Road vision

Topic leaders: Davide Maltoni (UNIBO) and Jean-Philippe Tarel (Uni. Eiffel)

The scientific field of the “road vision” topic covers researches on the acquisition, characterization and improvement of the visual information (which are the most important for road users) provided by the road infrastructure and equipment, especially in adverse lighting and weather conditions. It involves computer vision, photometry and colorimetry, human vision and perception. A problem of common interest in that field is to restore object visibility in an image in presence of fog using recent deep learning approaches. The so-called single image dehazing or defogging problem has been tackled intensively at Uni. Eiffel with a model-based approach, without machine learning. UNIBO has a longstanding and up-to-date expertise in learning and deep learning approaches applied to image processing. Improved solutions to the defogging problem are important for the performance of driving and driver assistance systems as well as road operation systems in poor weather conditions. In addition, image processing and photometric measurements know-how of both UNIBO and Uni. Eiffel could be associated to develop surface characterization techniques for road pavements, signs and markings.

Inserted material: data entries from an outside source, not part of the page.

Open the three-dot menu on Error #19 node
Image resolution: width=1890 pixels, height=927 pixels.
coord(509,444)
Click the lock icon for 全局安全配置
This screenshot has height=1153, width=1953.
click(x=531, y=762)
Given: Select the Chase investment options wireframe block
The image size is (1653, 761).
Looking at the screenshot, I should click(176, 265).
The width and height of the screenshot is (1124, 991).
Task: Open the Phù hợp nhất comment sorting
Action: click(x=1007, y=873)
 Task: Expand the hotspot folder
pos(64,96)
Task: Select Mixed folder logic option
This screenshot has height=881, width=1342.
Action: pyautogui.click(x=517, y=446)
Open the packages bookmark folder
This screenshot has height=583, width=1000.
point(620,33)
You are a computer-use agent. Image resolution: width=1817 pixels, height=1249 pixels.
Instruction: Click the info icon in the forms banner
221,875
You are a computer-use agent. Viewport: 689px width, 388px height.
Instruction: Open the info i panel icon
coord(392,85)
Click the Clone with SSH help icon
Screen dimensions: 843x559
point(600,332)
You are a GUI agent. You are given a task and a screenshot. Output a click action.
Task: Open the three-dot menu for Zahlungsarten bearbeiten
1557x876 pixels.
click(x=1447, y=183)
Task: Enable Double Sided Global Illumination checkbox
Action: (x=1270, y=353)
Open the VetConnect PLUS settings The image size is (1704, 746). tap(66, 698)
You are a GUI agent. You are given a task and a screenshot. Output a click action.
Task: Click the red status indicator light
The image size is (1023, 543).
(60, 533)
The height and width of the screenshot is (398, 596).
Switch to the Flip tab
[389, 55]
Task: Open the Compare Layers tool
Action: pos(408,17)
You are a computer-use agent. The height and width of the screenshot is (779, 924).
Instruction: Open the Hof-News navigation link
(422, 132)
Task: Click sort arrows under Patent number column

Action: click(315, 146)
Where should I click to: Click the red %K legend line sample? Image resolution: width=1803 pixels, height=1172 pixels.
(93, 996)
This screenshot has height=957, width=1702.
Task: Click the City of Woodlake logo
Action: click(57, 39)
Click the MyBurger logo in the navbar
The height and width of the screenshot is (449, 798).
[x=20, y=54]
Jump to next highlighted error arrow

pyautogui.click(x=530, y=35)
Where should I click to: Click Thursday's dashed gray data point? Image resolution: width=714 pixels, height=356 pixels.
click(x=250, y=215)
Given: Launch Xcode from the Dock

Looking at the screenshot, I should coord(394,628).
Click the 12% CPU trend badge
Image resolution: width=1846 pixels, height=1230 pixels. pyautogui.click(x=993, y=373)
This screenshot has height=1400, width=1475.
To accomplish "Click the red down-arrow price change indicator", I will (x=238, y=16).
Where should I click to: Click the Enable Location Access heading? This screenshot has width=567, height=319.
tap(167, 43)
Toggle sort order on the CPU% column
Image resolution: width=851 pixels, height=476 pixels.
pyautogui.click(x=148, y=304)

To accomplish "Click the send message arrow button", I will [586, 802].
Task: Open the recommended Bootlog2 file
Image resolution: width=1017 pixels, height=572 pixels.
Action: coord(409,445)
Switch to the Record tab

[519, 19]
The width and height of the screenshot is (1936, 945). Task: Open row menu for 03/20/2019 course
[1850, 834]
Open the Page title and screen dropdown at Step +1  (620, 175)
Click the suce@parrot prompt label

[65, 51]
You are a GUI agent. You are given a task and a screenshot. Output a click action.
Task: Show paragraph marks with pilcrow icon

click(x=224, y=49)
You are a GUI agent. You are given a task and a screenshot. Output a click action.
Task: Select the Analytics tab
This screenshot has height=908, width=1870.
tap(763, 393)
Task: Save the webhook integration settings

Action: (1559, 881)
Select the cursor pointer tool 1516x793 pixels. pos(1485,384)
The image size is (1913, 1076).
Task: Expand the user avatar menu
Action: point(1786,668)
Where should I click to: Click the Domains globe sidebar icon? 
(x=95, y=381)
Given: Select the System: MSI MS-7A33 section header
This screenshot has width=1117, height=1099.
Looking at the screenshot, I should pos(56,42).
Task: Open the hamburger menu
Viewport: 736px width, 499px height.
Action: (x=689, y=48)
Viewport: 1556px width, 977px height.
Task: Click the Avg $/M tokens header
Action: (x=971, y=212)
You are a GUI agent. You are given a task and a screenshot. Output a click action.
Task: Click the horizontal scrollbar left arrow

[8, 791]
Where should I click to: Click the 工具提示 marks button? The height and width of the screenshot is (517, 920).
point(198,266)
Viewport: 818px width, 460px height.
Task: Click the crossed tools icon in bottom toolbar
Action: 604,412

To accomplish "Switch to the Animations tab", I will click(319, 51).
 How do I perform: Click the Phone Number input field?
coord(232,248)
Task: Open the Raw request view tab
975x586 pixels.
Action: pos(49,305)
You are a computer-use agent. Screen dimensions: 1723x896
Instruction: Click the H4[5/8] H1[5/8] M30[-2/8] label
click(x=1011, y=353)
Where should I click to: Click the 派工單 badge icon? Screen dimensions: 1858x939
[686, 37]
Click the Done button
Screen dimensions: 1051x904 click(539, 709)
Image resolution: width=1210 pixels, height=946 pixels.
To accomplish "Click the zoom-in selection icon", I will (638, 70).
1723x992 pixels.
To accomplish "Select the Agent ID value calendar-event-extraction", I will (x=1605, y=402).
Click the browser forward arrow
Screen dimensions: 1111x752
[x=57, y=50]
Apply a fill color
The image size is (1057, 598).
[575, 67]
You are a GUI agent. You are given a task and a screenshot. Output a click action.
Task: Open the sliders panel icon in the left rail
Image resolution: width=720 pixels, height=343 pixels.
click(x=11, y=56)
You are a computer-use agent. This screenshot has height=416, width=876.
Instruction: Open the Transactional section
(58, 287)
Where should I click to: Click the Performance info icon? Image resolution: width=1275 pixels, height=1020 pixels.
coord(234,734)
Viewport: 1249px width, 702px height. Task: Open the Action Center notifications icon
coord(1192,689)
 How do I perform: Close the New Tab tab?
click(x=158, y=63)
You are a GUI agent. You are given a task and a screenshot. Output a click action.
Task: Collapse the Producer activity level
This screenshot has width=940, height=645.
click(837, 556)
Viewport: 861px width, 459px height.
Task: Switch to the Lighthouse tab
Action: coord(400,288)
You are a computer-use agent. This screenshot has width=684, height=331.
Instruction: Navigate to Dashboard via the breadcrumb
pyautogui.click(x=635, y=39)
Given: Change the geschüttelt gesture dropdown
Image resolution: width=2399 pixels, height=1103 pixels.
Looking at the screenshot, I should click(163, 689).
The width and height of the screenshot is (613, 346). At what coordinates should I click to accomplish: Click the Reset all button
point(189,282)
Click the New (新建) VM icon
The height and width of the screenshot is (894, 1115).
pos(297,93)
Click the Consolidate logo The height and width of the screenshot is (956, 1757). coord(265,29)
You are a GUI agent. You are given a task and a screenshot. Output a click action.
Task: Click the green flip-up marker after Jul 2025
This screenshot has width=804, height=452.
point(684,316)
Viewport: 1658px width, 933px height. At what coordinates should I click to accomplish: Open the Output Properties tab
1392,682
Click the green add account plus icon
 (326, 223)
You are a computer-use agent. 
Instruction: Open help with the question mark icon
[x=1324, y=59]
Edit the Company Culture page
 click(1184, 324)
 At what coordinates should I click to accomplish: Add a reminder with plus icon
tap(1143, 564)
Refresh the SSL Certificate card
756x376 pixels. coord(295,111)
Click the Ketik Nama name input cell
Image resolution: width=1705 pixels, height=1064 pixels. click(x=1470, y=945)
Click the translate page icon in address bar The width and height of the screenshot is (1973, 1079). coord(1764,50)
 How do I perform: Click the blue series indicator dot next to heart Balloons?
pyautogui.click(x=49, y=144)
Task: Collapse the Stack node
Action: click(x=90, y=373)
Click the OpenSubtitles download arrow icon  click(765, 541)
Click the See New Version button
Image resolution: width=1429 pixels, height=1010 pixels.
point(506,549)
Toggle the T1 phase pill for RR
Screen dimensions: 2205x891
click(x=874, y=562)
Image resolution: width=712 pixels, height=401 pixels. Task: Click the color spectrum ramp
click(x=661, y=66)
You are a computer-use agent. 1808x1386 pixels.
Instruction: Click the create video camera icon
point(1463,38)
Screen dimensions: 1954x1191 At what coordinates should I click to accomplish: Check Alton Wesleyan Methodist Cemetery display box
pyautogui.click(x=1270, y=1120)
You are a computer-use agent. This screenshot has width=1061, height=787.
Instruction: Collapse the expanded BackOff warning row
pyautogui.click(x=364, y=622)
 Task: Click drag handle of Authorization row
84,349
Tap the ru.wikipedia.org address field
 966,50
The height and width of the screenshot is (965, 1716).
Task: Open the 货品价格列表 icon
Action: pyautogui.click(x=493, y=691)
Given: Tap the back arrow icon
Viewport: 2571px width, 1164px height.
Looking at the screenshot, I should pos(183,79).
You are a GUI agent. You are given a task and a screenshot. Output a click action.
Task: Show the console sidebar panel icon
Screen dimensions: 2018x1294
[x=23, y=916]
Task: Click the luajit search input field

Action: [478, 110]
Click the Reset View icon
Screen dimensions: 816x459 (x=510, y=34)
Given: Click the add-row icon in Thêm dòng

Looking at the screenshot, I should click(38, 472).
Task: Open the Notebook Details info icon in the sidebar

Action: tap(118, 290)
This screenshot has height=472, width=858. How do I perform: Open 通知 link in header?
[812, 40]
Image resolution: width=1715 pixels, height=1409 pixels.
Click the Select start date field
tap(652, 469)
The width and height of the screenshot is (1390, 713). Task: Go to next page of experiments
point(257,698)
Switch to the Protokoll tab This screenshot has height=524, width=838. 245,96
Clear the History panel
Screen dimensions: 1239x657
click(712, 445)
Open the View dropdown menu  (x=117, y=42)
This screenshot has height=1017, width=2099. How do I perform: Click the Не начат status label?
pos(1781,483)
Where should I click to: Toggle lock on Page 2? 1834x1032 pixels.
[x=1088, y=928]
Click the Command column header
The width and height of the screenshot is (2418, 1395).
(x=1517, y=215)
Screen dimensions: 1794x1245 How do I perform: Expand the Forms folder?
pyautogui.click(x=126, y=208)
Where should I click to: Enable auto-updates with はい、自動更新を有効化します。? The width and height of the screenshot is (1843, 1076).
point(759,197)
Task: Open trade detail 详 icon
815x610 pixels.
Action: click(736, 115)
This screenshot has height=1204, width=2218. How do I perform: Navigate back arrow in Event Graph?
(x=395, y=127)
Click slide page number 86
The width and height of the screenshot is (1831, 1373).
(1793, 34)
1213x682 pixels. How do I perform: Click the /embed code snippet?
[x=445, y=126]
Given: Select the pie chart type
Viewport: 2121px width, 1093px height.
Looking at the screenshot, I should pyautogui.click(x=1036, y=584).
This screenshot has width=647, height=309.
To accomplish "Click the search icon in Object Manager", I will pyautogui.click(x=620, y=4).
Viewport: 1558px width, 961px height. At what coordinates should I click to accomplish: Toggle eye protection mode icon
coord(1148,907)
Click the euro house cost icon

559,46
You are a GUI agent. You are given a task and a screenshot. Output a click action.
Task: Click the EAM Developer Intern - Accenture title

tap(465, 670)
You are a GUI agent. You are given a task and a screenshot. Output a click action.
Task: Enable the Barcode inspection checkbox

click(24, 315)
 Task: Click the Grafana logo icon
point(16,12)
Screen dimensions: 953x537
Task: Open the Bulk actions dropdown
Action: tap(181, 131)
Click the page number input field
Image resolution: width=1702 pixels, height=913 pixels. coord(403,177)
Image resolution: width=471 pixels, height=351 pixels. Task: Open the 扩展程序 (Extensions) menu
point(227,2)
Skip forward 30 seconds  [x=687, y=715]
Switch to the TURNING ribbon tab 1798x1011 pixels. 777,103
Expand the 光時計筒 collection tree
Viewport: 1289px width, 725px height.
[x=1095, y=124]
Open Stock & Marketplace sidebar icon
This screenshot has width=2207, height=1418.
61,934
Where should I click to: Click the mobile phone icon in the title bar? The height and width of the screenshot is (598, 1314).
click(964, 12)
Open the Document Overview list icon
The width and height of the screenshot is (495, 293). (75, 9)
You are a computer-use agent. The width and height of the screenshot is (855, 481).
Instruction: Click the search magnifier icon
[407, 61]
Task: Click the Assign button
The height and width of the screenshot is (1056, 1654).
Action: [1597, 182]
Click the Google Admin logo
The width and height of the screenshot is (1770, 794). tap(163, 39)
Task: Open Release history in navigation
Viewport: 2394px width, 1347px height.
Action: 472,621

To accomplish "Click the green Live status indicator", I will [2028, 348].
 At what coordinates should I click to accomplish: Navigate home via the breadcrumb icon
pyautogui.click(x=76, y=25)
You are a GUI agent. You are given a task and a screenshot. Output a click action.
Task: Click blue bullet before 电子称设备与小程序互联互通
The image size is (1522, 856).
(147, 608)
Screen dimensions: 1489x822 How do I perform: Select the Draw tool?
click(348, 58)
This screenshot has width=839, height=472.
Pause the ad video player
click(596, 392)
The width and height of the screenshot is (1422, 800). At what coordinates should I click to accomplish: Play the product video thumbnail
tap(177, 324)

More generally, human vision and perception of the road (drivers, motorcyclists, cyclists, pedestrians, etc.) is a subject of interest on both sides, and will profit from the collaboration. There are already three co-supervisions of Master internships, and one co-publication in that field. There are perspectives to implement the Transpolis facility to explore the opportunistic use of road-based and vehicle-based sensors (cameras or others) for road maintenance and operation, and the SenseCity facility to test innovative vision sensors or pavement and sign materials in controlled environmental conditions.